Asia shares traveled lower Monday, with commodity-related firms weighing markets that were nonetheless trading off their worst levels of the session.

Japan’s Nikkei Stock Average  lost 0.4%, while South Korea’s Kospi  fell 0.1% and Australia’s S&P/ASX 200 index declined 0.4%.

Hong Kong’s Hang Seng Index slipped 0.1%, while the Shanghai Composite Index  managed to reverse an early decline and fresh multiyear low to trade up 0.3%.

“News flow over the weekend at the margin is negative,” said Chris Weston, chief market strategist at IG Markets, citing “further rhetoric from a People’s Bank of China adviser that China’s economic slowdown may persist into 2013.” See: China central bank adviser sees no signs of rebound yet.

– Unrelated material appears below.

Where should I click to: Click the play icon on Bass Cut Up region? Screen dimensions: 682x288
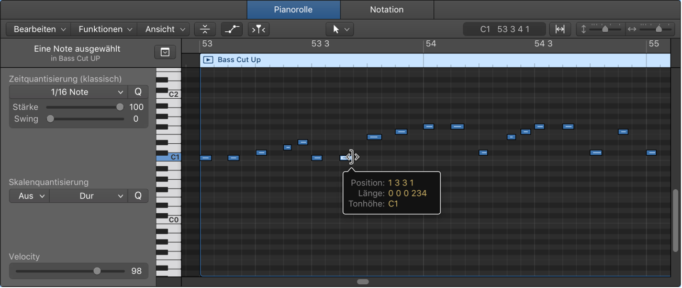pos(208,60)
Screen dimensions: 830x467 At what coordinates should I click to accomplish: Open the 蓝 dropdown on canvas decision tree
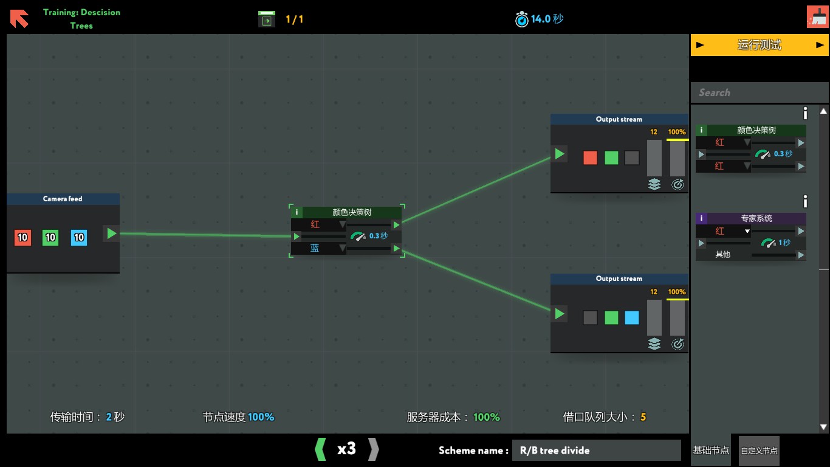318,248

Investors were given further cause for unease after Japan’s prime minister warned Beijing that anti-Japanese protests in China could further hurt the Chinese economy.

The protests are related to a dispute between China and Japan over ownership of a group of islands known as the Diaoyu in Chinese and Senkaku in Japanese.

Japanese steel makers, sensitive to the outlook in China, lost ground Monday, with JFE Holdings Inc.  , down 4.4%, Kobe Steel Ltd.   falling 2.9%, and Sumitomo Metal Industries Ltd.   retreating 4.8% in Tokyo.

Metal stocks were also weaker elsewhere in the region, as South Korean steel major Posco   fell 0.9% and Korea Zinc Co.  lost 1.9%.

In Australia, metal extractor Rio Tinto Ltd.   dropped 2.2% while Aquarius Platinum Ltd. declined 2.9% as platinum futures fell. Read more on metal market action

Energy firms were also lower, as commodity futures came under broad selling pressure Monday amid some strength in the U.S. dollar, with China Petroleum & Chemical Corp.   down 1.1% and PetroChina Co.   lower by 1%. Read more on energy futures.

Foxconn International Holdings Ltd.   gave up 3% after reports of a disturbance at one of the company’s northern China plants which makes components for Apple Inc.’s  iPhone.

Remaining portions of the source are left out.